▶ _INSTRUCTIONS FOR THE TASK_:
Set down the stretch of material from the line that contains "Where should I click to: Open options" through the line that contains "point(354,189)", both included, reproducing each line verbatim.

-- begin THE RECORDS --

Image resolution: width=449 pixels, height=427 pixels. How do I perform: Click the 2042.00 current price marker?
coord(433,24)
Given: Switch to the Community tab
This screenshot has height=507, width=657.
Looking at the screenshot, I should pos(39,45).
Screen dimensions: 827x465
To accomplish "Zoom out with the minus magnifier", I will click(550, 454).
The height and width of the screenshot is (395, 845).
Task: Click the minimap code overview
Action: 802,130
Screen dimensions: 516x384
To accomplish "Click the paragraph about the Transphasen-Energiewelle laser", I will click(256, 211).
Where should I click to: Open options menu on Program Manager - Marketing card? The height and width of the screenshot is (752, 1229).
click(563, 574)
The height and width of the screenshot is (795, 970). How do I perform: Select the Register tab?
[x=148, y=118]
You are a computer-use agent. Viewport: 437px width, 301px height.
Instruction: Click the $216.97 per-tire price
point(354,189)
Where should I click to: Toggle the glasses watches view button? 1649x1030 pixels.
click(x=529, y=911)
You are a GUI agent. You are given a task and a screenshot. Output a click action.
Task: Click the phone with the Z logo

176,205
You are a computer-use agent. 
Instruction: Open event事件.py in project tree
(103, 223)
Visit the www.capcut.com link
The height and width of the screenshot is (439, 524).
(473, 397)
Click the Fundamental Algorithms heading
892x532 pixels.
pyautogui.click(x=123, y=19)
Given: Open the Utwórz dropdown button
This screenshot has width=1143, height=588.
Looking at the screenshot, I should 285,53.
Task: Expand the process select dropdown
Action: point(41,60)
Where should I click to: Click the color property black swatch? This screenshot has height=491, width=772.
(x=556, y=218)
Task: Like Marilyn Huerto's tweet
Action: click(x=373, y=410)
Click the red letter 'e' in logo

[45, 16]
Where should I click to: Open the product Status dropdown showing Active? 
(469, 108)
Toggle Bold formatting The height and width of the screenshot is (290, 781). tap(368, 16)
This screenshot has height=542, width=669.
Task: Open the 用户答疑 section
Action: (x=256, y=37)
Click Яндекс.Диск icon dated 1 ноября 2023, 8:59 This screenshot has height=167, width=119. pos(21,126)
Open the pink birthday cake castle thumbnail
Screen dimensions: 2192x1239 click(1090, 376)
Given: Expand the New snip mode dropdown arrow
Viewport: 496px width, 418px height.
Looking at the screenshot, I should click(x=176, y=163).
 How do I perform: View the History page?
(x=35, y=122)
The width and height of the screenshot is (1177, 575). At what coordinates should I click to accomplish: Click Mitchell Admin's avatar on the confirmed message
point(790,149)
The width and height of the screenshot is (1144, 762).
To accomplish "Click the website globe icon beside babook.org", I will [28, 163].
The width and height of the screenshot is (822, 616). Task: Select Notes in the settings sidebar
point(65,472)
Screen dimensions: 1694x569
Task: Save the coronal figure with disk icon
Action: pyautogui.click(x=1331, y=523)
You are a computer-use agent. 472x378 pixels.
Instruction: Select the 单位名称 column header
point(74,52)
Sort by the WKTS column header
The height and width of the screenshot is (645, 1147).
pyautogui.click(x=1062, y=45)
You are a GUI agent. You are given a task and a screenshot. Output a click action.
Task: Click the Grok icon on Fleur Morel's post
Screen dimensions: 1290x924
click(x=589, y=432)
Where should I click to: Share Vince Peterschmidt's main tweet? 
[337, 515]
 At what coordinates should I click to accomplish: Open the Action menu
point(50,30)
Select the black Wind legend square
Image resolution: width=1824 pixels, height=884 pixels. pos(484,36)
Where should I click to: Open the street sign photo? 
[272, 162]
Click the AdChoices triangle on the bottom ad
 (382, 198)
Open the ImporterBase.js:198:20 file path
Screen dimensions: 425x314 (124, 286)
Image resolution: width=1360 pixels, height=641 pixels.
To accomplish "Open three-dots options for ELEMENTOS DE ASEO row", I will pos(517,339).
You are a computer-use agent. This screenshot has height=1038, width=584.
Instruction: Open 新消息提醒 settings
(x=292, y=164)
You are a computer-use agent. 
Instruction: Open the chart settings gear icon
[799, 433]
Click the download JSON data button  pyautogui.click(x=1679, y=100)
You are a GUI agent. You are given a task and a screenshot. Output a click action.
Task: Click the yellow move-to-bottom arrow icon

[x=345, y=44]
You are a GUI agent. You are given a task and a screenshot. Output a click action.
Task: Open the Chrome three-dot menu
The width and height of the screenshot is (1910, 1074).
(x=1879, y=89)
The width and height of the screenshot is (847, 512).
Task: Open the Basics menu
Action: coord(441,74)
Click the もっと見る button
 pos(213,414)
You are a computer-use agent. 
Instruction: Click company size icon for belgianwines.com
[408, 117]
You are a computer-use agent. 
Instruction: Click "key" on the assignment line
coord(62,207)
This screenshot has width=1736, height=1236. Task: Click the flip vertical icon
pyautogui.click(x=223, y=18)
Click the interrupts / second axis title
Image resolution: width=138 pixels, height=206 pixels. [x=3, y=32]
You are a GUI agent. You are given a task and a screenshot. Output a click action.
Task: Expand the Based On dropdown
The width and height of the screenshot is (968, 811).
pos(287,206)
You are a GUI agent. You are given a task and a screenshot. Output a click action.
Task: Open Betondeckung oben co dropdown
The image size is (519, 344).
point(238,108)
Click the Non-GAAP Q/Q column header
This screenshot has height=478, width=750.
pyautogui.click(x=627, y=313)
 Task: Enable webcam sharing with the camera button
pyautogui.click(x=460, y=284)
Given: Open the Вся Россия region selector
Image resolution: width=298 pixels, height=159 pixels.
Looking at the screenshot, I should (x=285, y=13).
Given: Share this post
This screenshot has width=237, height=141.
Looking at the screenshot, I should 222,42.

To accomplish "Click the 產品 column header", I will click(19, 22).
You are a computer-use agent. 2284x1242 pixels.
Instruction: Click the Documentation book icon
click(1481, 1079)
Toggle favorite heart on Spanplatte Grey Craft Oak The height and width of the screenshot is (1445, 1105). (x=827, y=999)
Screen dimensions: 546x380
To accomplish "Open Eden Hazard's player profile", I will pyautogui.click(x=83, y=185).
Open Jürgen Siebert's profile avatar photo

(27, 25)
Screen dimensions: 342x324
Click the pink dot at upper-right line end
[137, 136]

-- end THE RECORDS --

▶ _ANSWER FOR THE TASK_:
Where should I click to: Open options menu on Program Manager - Marketing card? The height and width of the screenshot is (752, 1229).
click(563, 574)
The height and width of the screenshot is (795, 970). How do I perform: Select the Register tab?
[x=148, y=118]
You are a computer-use agent. Viewport: 437px width, 301px height.
Instruction: Click the $216.97 per-tire price
point(354,189)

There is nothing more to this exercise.